Microsoft (NASDAQ: MSFT) shares have traded to their cheapest valuation level since 2017 in terms of forward earnings multiples, a compression that analysts at the Motley Fool and elsewhere have described as disconnected from the underlying operational performance of a business whose core Azure cloud segment continues to grow at rates that most technology companies would regard as exceptional.
The stock has fallen more than 30 percent from its all-time high and is trading around $373, against an average analyst price target of $589.95, with 41 of the 49 analysts who cover the company recommending a Strong Buy as of the most recent consensus update, a degree of professional conviction that is unusual for a large-cap name at current price levels.

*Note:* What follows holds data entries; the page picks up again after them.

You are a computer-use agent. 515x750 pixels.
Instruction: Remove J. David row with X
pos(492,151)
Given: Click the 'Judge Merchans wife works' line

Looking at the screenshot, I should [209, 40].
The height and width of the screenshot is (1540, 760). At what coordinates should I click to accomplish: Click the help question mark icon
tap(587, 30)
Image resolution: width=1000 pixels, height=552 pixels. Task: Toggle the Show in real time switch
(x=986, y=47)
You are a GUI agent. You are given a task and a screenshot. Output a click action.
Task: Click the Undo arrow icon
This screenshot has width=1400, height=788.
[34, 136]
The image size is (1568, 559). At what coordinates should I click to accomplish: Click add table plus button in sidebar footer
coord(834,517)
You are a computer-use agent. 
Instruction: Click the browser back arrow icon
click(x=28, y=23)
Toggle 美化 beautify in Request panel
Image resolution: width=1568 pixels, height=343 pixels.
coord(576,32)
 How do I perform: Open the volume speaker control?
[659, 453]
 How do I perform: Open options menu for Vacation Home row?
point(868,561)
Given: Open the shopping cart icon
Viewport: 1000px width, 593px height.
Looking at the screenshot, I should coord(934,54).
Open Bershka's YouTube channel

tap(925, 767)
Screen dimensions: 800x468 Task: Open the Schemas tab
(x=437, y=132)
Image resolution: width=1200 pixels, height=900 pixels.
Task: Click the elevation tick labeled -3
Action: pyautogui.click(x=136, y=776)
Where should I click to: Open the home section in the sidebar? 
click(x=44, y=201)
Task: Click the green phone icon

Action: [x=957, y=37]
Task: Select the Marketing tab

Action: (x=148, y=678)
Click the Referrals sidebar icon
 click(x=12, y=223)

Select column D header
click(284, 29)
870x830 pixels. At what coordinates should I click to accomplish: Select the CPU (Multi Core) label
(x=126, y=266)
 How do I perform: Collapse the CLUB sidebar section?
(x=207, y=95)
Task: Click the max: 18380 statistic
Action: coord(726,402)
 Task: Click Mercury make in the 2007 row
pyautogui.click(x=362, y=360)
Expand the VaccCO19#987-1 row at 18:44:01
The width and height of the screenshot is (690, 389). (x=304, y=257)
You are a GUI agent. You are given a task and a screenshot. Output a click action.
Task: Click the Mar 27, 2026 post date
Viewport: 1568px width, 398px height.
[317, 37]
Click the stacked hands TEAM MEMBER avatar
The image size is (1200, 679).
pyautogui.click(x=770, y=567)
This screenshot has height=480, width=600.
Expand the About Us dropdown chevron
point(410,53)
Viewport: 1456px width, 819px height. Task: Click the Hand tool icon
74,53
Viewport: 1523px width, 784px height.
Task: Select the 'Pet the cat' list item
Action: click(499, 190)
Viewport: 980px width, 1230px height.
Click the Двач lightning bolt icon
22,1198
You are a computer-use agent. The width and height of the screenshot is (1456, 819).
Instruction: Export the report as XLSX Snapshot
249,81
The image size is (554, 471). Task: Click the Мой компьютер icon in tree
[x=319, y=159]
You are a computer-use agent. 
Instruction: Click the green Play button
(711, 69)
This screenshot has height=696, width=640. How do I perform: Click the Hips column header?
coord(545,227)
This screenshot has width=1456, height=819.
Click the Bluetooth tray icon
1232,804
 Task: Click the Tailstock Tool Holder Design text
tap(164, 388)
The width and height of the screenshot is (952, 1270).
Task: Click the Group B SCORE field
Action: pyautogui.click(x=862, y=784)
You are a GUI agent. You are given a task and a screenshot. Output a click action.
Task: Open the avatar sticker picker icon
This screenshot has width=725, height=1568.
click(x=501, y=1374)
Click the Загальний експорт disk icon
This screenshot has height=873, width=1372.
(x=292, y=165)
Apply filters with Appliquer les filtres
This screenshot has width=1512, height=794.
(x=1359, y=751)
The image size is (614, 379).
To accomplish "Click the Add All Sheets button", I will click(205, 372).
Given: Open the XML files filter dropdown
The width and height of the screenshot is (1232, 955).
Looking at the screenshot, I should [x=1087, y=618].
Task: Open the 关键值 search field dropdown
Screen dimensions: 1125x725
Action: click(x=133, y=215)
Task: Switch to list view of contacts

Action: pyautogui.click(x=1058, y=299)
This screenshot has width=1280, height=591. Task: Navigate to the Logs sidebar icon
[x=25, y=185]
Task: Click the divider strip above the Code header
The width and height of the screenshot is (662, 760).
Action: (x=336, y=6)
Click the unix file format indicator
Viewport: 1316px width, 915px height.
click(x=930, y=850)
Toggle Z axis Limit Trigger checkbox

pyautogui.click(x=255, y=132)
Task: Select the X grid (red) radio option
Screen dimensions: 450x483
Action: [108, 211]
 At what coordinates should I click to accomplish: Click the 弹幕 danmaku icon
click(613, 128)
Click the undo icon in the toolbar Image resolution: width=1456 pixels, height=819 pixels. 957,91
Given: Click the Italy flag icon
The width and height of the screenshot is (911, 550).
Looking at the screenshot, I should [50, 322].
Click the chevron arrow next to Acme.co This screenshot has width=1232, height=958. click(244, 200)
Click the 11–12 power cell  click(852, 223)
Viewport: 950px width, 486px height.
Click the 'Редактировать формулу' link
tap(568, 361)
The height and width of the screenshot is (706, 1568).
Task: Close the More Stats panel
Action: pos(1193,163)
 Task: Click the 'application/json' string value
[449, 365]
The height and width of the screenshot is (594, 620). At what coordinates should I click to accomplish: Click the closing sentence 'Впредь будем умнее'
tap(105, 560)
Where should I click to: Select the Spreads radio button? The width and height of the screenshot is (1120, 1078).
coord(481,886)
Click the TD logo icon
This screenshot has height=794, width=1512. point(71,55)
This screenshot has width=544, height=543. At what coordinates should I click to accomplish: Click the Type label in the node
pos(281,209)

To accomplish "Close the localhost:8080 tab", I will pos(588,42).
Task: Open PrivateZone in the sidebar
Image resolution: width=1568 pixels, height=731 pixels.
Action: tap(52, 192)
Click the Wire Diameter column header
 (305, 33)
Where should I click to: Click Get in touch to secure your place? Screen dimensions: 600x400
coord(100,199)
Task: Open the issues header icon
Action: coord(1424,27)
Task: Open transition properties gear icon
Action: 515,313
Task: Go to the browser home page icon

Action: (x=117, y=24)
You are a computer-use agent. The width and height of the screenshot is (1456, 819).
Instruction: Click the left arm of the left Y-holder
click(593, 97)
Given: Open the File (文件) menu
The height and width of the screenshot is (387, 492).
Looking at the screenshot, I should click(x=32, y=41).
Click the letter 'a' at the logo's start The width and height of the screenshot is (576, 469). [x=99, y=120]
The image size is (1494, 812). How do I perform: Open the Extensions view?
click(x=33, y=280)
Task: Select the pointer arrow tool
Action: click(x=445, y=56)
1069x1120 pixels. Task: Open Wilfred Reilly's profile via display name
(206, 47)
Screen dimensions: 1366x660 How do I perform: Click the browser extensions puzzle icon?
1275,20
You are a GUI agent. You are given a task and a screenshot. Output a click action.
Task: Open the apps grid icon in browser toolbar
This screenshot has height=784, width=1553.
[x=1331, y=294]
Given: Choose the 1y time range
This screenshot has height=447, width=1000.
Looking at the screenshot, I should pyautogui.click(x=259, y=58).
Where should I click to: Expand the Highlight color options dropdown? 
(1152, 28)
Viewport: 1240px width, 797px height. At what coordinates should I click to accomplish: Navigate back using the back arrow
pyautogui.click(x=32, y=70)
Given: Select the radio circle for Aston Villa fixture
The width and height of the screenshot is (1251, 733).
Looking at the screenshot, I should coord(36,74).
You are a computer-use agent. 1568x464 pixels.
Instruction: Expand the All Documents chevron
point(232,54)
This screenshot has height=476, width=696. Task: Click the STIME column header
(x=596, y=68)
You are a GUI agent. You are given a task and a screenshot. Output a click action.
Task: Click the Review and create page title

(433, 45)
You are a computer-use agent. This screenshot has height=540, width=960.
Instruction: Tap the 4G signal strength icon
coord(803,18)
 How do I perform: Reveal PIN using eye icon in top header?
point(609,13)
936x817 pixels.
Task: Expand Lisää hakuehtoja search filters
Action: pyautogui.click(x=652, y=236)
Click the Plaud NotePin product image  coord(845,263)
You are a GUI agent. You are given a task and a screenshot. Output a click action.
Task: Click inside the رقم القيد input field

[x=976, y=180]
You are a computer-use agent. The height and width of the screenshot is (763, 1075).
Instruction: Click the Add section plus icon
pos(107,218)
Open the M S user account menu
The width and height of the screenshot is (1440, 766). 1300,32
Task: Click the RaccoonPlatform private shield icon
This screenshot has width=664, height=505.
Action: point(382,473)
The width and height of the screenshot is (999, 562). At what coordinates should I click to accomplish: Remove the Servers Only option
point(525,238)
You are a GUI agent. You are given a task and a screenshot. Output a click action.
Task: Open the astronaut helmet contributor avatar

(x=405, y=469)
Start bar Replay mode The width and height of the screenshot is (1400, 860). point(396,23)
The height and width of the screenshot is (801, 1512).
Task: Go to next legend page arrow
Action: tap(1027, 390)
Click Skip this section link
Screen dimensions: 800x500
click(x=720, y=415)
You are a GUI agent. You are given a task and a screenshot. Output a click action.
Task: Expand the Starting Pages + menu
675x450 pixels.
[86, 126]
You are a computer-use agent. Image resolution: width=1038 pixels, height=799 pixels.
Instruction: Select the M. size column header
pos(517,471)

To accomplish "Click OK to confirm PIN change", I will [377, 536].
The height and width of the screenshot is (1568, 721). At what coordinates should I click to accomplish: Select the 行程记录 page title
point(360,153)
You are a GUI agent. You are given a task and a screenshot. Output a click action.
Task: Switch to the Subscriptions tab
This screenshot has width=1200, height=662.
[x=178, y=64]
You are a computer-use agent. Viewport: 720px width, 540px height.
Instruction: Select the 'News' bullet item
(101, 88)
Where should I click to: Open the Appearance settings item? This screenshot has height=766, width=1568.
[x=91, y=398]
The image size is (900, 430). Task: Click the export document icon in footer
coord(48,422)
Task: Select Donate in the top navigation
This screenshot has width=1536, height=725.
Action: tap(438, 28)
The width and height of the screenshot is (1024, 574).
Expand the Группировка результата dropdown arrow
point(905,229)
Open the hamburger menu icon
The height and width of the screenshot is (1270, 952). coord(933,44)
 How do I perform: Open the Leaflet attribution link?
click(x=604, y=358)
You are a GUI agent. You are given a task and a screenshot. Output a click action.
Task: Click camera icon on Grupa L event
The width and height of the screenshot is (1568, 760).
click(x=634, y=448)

The narrative disconnect between operational strength and share price performance traces back to January’s quarterly report, when Microsoft delivered adjusted earnings per share of $4.14 and revenue of $81.27 billion that both beat Wall Street estimates, only for the stock to fall nearly 10 percent the following day when investors fixated on Azure cloud revenue growth decelerating to 39 percent year on year from 40 percent in the prior quarter.
That one-point deceleration, against a backdrop of broader AI optimism, was enough to trigger a re-rating that reflected the degree to which Microsoft’s valuation had been built on an assumption of sustained or accelerating Azure growth rather than the compound earnings trajectory that the company’s financial results continue to demonstrate.
The upcoming April 29 earnings report covering fiscal Q3 2026 will be the key catalyst for any reassessment, with analysts projecting adjusted EPS of $4.04 representing 16.8 percent growth year on year and Azure constant-currency revenue growth guided in the 37 to 38 percent range, a figure that needs to either meet or beat expectations to arrest the derating trend.
Microsoft 365 Copilot, priced at $30 per user per month, remains the company’s primary near-term AI monetisation vehicle, and analysts project the total AI business could reach $25 billion in fiscal 2026 revenue, a trajectory that makes the absolute level of Azure growth somewhat less important than the composition of that growth and the degree to which Copilot adoption is accelerating among enterprise customers.
Capital expenditure expectations have become a source of their own investor anxiety, with Microsoft having spent a record $37.5 billion on infrastructure in a single quarter, up 66 percent year on year, and analysts at FactSet projecting full-year capex of $99 billion for fiscal 2026, a commitment that has raised questions about the timeline for returns that even the most bullish scenarios struggle to address with precision.
The company’s strategic positioning has nonetheless continued to attract significant institutional conviction, with an Anthropic investment of $5 billion announced late last year deepening its multi-model AI supply chain and a partnership with OpenAI that, despite reports of OpenAI exploring diversification, remains the most commercially significant AI relationship in the enterprise software market.